6.4. The same permanent disability may result in different percentages of
loss of earning capacity in different persons, depending upon the nature of
profession, occupation or job, age, education and other factors.
6.5. Ascertainment of the effect of the permanent disability on the actual
earning capacity involves three steps:
(i) The Tribunal has to first ascertain what activities the claimant
could carry on in spite of the permanent disability and what he could not
do as a result of the permanent disability (this is also relevant for
awarding compensation under the head of loss of amenities of life).
(ii) The second step is to ascertain his avocation, profession and nature
of work before the accident, as also his age.
(iii) The third step is to find out whether :
a) The claimant is totally disabled from earning any kind of
livelihood, or
b) Whether in spite of the permanent disability, the claimant could
still effectively carry on the activities and functions, which he
was earlier carrying on, or
c) Whether he was prevented or restricted from discharging his
previous activities and functions, but could carry on some other
or lesser scale of activities and functions so that he continues to
earn or can continue to earn his livelihood.
6.6. The Claims Tribunal may consider co-opting a medical expert from
any Government Hospital for taking assistance in assessing the functional
disability.

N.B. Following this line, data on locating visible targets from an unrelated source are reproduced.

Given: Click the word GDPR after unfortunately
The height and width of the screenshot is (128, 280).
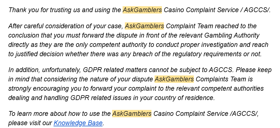Looking at the screenshot, I should 92,70.
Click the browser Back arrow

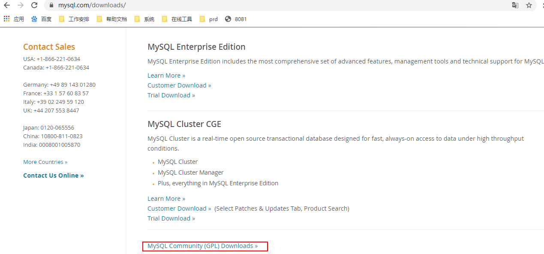[7, 6]
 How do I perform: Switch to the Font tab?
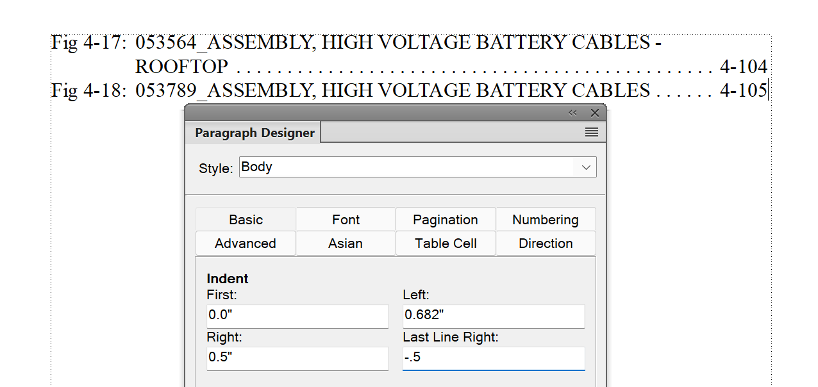point(345,219)
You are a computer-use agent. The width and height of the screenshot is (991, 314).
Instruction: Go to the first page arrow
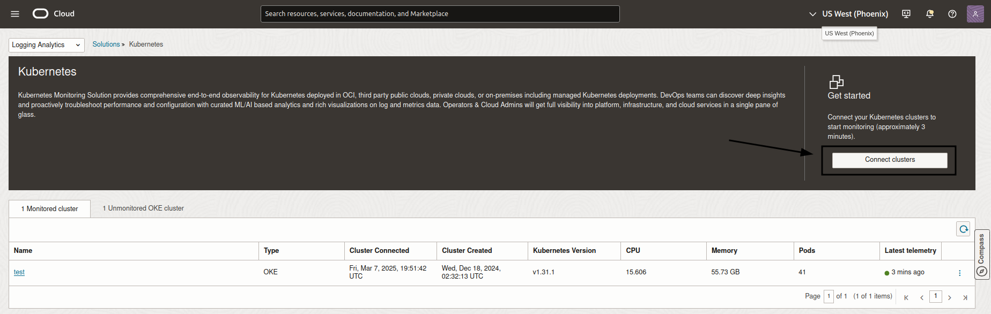[x=906, y=297]
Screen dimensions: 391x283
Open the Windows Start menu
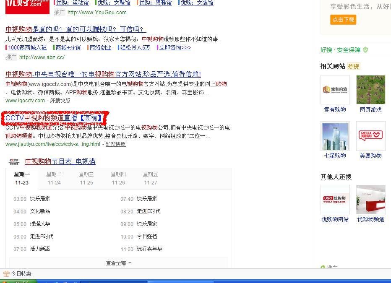point(17,280)
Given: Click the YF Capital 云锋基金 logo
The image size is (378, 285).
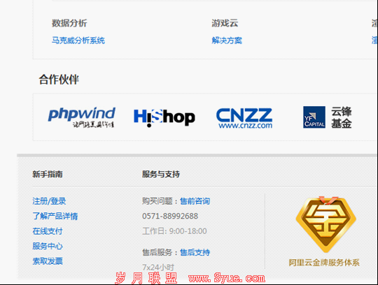Looking at the screenshot, I should pyautogui.click(x=327, y=117).
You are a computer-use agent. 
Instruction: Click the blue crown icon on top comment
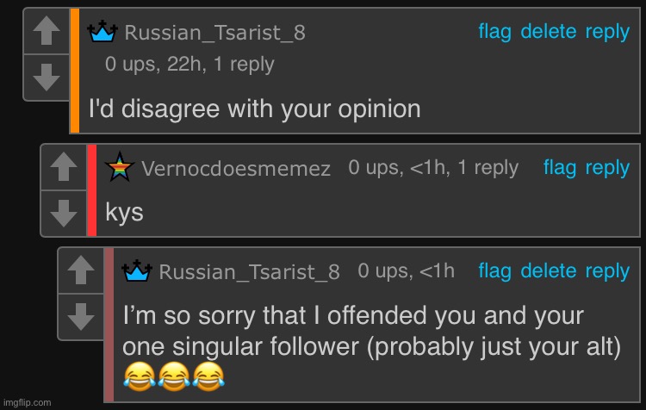pyautogui.click(x=103, y=33)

However, cases in which medical expert is co-opted, should be
taken up by a Claims Tribunal at a designated time so that the doctor is not
made to wait. The proceedings for assessment of the functional disability of
the claimant with the assistance of a medical expert should preferably be
conducted in camera and counsel for insurance company and authorised
representative of the insurance company be permitted to remain present.
6.7. The photographs of the injured portion should be taken on record in
every injury case and a reasoned finding should be recorded in respect of the
functional disability in terms of the principles laid down by the Supreme
Court in Raj Kumar v. Ajay Kumar (supra).
6.8. The photographs of the injured portion of the claimant should be
annexed to the award to enable the Appellate Court to peruse the same in the
event of the award being challenged. However, the photographs should not
be uploaded on the website of the Court.
7. The learned amici curiae further submit that in case of amputation of
lower limbs, there is no uniformity in awarding the sum under the head of
‘cost of artificial limb’. It is further submitted that in many cases
exaggerated claims are being awarded without any verification. It is
submitted that guidelines for fixing of artificial limbs to the victims of motor
accidents be framed to avoid any exploitation of the claimants by the
suppliers. Reference is made to the order dated 19th February, 2018 in
MAC.APP. 1134/2017 titled ‘Ajay Kumar v. Shyam Sunder’.
8. In MAC.APP.1134/2017, this Court has formed a Committee to frame
guidelines for fixing of artificial limbs to the victims of motor accidents.
Relevant portion of the order dated 19th February, 2018 in MAC.APP
1134/2017 is reproduced hereunder:-
“1. Prof. (Dr.) R.K. Wadhwa, Physical, Medicine and
Rehabilitation Centre, Safdarjung Hospital; Prof. (Dr.) Diganta
Borah, Physical, Medicine and Rehabilitation Centre, Safdarjung
Hospital; Mr. Sohan Lal, I/C, P&O, Safdarjung Hospital; Dr.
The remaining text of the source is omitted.